Apple’s high-speed link means the two separate M1 Max GPUs will be shown as a single GPU in macOS, allowing apps to easily tap into the combined power. That should mean apps and games don’t have to do anything special to utilize the power of the M1 Ultra, whereas games have had to natively support Nvidia’s SLI implementation on Windows in the past to see any performance improvements.

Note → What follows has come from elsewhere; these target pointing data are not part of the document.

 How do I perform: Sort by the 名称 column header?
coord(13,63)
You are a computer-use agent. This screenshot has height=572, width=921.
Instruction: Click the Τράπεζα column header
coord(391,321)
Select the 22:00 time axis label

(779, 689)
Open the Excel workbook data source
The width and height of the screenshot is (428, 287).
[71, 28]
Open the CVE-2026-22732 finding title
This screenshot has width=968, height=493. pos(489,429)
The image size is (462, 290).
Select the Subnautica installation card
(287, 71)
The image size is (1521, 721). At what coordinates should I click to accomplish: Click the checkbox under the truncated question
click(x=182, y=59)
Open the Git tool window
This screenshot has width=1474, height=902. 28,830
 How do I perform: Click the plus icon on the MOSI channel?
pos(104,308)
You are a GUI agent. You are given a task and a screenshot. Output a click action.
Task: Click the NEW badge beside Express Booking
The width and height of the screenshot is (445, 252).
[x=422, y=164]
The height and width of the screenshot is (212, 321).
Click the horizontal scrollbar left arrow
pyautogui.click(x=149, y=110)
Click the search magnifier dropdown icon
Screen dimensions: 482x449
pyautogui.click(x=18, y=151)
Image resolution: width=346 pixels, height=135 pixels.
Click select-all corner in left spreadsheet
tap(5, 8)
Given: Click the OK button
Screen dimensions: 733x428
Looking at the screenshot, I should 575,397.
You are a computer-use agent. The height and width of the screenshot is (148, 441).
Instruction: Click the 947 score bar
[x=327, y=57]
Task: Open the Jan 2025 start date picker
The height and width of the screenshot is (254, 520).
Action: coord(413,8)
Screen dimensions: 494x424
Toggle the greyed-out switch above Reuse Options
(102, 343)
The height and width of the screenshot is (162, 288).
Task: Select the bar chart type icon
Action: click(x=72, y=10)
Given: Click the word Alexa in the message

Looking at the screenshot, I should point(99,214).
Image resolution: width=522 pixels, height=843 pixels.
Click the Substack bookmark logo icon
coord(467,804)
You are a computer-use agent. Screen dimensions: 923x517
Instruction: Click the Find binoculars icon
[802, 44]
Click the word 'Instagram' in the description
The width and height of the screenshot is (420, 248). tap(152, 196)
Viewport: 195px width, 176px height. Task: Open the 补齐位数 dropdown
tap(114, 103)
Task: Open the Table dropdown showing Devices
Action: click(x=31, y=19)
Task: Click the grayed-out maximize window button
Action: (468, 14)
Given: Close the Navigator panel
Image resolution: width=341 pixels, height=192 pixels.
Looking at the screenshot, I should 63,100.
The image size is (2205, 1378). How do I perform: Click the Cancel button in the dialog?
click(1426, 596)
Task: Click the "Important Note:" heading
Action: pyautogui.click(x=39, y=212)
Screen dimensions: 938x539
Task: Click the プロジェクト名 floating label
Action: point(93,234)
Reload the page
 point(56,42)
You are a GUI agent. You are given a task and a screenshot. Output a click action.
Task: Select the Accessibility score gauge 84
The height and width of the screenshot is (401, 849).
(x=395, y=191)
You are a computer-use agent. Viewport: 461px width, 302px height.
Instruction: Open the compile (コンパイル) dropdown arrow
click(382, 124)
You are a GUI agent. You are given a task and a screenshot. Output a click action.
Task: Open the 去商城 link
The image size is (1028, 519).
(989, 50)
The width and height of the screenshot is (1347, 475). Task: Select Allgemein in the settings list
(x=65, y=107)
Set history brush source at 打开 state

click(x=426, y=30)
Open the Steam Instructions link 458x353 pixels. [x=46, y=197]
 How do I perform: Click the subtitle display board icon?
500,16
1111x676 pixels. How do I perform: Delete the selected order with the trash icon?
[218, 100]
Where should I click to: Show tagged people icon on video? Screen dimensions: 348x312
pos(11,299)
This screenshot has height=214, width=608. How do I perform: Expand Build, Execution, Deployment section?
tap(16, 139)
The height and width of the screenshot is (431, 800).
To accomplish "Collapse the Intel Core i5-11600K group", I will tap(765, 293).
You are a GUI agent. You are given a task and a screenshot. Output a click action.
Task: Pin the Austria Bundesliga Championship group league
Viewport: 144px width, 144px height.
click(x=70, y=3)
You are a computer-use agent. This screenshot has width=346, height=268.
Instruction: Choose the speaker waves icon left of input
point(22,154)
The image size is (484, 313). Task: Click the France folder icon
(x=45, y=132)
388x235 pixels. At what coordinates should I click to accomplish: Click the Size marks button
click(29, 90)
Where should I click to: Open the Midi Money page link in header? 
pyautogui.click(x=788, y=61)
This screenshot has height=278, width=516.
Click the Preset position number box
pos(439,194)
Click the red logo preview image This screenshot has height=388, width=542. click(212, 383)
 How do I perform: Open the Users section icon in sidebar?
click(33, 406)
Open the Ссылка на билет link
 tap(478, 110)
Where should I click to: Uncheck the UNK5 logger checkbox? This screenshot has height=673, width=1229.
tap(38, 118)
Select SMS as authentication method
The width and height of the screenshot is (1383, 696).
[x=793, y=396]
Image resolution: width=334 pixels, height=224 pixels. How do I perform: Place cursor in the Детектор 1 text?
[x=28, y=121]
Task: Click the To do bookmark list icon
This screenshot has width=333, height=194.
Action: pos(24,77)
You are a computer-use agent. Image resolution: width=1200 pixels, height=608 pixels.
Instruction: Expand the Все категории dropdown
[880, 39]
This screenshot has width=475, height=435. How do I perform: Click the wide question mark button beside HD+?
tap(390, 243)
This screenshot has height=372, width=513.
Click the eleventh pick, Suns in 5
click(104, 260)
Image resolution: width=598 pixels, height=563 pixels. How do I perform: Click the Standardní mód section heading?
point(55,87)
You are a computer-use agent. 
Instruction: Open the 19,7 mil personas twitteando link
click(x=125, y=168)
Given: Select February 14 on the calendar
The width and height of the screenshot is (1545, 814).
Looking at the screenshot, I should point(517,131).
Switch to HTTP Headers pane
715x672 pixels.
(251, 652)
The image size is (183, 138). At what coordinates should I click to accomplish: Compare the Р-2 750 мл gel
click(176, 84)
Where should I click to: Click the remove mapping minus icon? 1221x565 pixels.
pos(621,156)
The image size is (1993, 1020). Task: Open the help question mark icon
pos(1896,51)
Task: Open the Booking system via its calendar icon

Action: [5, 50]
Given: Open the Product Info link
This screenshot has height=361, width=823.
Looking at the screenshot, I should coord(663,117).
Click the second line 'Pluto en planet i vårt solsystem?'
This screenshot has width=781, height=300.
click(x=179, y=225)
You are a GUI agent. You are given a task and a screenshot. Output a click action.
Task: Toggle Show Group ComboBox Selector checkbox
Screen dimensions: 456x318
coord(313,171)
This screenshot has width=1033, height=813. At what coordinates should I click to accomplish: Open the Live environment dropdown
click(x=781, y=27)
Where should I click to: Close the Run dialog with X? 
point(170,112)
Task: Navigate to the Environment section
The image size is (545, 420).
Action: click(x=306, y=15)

Nvidia has practically killed off multi-GPU support with its RTX 30-series, with only the RTX 3090 offering NVLink support. Combining two RTX 3090s together for productivity or gaming rigs has hugely mixed results, though. Games that natively support SLI will offer performance benefits, while most won’t offer any uplift and some will even see a performance drop.
The RTX 3090 is the fastest GPU on the market right now — until Nvidia finally delivers its delayed RTX 3090 Ti — and Apple claims the M1 Ultra can beat a single RTX 3090 while using 200 watts less of power.
Apple made similar claims about its M1 Max beating the RTX 3080 last year, but real-world results were mixed. For productivity-focused loads, the M1 Max performed extremely well up against the RTX 3080. Some reviewers found the M1 Max slightly slower than a comparable RTX 3080 system for Adobe Premiere Pro tasks, but its relative performance really depended on the task at hand.
Apple has squeezed its M1 Ultra inside its new Mac Studio, a desktop computer that’s not much bigger in terms of volume than Nvidia’s RTX 3090. The Mac Studio is incredibly powerful thanks to the M1 Ultra, and Apple has designed it to replace the 27-inch iMac and even Mac Pro models for many.
Apple is focused squarely on productivity applications — not gaming — with its M1 Ultra and Mac Studio. Both the M1 Max and M1 Pro suffered in gaming reviews, performing similarly to an RTX 3060 in many titles. The M1 Ultra isn’t going to magically solve the lack of macOS games, or that most cross-platform games are still x86.
We’ll have to wait for the reviews to see what double the GPU cores does to performance for productivity apps, but Apple’s already impressive start with the M1 Pro and M1 Max looks to be leaping ahead with the M1 Ultra. It has taken Qualcomm and Microsoft years to deliver laptop-like performance on ARM-based chips for Windows, and Apple is already delivering workstation-level performance here.
Where things will get really interesting with Apple’s chip design is the Mac Pro. Apple’s existing Mac Pro is powered by Intel Xeon CPUs and AMD’s Radeon PRO W6000X GPUs. Apple ended its event yesterday by teasing an Apple Silicon version of its Mac Pro machine “for another day.” Bloomberg reporter Mark Gurman revealed last year that the Mac Pro will ship with up to 40 CPU cores and 128 GPU cores. If you’re keeping count, that’s double the M1 Ultra.
The M1 Ultra inside the Mac Studio will give us an early look at exactly how well Apple’s core count and GPU performance can scale up to high-end systems. It’s a preview of what’s to come when Apple delivers the Mac Pro with the best of what its Apple Silicon can deliver.